══ PROVIDED RECORDS ══

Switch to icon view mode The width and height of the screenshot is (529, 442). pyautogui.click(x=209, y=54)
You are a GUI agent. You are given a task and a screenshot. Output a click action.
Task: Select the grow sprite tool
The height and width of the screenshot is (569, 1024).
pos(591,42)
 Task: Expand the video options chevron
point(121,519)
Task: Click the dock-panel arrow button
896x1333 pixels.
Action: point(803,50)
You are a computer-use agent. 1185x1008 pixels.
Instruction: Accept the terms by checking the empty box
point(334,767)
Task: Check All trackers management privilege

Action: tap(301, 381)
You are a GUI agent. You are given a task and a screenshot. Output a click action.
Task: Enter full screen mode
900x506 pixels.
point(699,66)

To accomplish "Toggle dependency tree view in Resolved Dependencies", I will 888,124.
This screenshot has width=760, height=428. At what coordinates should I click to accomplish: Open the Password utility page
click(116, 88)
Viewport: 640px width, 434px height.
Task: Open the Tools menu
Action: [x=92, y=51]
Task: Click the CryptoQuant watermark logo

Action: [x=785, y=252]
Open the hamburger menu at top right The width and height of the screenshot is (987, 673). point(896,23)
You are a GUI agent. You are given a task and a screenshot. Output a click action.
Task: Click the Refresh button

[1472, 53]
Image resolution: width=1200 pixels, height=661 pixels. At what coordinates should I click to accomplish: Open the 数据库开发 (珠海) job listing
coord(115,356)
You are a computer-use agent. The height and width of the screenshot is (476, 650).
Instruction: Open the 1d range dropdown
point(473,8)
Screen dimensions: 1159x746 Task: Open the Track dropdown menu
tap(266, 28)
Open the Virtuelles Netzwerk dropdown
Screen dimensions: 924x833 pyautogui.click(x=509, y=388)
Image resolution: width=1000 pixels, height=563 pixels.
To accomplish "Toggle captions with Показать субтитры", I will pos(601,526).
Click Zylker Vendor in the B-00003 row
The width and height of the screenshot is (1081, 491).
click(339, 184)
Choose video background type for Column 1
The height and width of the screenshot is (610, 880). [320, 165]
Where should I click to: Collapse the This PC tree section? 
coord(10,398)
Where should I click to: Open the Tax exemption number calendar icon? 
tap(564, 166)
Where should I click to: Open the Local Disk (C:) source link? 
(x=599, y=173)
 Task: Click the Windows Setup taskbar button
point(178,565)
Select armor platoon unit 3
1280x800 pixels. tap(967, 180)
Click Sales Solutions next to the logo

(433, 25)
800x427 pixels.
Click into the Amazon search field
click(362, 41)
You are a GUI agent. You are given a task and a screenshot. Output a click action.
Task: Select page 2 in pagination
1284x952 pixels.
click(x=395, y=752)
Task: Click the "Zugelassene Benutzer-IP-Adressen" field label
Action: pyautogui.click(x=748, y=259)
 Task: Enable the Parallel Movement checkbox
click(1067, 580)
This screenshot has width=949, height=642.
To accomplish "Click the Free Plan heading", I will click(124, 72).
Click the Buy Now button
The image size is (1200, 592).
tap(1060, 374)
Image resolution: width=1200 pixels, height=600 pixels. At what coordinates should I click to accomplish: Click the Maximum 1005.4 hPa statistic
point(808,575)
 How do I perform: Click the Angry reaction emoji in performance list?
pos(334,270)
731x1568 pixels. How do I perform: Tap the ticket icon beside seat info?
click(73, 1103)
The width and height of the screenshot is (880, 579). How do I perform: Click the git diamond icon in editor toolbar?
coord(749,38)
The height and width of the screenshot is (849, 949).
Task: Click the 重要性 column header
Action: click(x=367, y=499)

═══

WHAT YOU HAVE TO DO – Retype the material word for word, including every line.

OUTPUT OF THE TASK –
Switch to icon view mode The width and height of the screenshot is (529, 442). pyautogui.click(x=209, y=54)
You are a GUI agent. You are given a task and a screenshot. Output a click action.
Task: Select the grow sprite tool
The height and width of the screenshot is (569, 1024).
pos(591,42)
 Task: Expand the video options chevron
point(121,519)
Task: Click the dock-panel arrow button
896x1333 pixels.
Action: point(803,50)
You are a computer-use agent. 1185x1008 pixels.
Instruction: Accept the terms by checking the empty box
point(334,767)
Task: Check All trackers management privilege

Action: tap(301, 381)
You are a GUI agent. You are given a task and a screenshot. Output a click action.
Task: Enter full screen mode
900x506 pixels.
point(699,66)

To accomplish "Toggle dependency tree view in Resolved Dependencies", I will 888,124.
This screenshot has width=760, height=428. At what coordinates should I click to accomplish: Open the Password utility page
click(116, 88)
Viewport: 640px width, 434px height.
Task: Open the Tools menu
Action: [x=92, y=51]
Task: Click the CryptoQuant watermark logo

Action: [x=785, y=252]
Open the hamburger menu at top right The width and height of the screenshot is (987, 673). point(896,23)
You are a GUI agent. You are given a task and a screenshot. Output a click action.
Task: Click the Refresh button

[1472, 53]
Image resolution: width=1200 pixels, height=661 pixels. At what coordinates should I click to accomplish: Open the 数据库开发 (珠海) job listing
coord(115,356)
You are a computer-use agent. The height and width of the screenshot is (476, 650).
Instruction: Open the 1d range dropdown
point(473,8)
Screen dimensions: 1159x746 Task: Open the Track dropdown menu
tap(266, 28)
Open the Virtuelles Netzwerk dropdown
Screen dimensions: 924x833 pyautogui.click(x=509, y=388)
Image resolution: width=1000 pixels, height=563 pixels.
To accomplish "Toggle captions with Показать субтитры", I will pos(601,526).
Click Zylker Vendor in the B-00003 row
The width and height of the screenshot is (1081, 491).
click(339, 184)
Choose video background type for Column 1
The height and width of the screenshot is (610, 880). [320, 165]
Where should I click to: Collapse the This PC tree section? 
coord(10,398)
Where should I click to: Open the Tax exemption number calendar icon? 
tap(564, 166)
Where should I click to: Open the Local Disk (C:) source link? 
(x=599, y=173)
 Task: Click the Windows Setup taskbar button
point(178,565)
Select armor platoon unit 3
1280x800 pixels. tap(967, 180)
Click Sales Solutions next to the logo

(433, 25)
800x427 pixels.
Click into the Amazon search field
click(362, 41)
You are a GUI agent. You are given a task and a screenshot. Output a click action.
Task: Select page 2 in pagination
1284x952 pixels.
click(x=395, y=752)
Task: Click the "Zugelassene Benutzer-IP-Adressen" field label
Action: pyautogui.click(x=748, y=259)
 Task: Enable the Parallel Movement checkbox
click(1067, 580)
This screenshot has width=949, height=642.
To accomplish "Click the Free Plan heading", I will click(124, 72).
Click the Buy Now button
The image size is (1200, 592).
tap(1060, 374)
Image resolution: width=1200 pixels, height=600 pixels. At what coordinates should I click to accomplish: Click the Maximum 1005.4 hPa statistic
point(808,575)
 How do I perform: Click the Angry reaction emoji in performance list?
pos(334,270)
731x1568 pixels. How do I perform: Tap the ticket icon beside seat info?
click(73, 1103)
The width and height of the screenshot is (880, 579). How do I perform: Click the git diamond icon in editor toolbar?
coord(749,38)
The height and width of the screenshot is (849, 949).
Task: Click the 重要性 column header
Action: click(x=367, y=499)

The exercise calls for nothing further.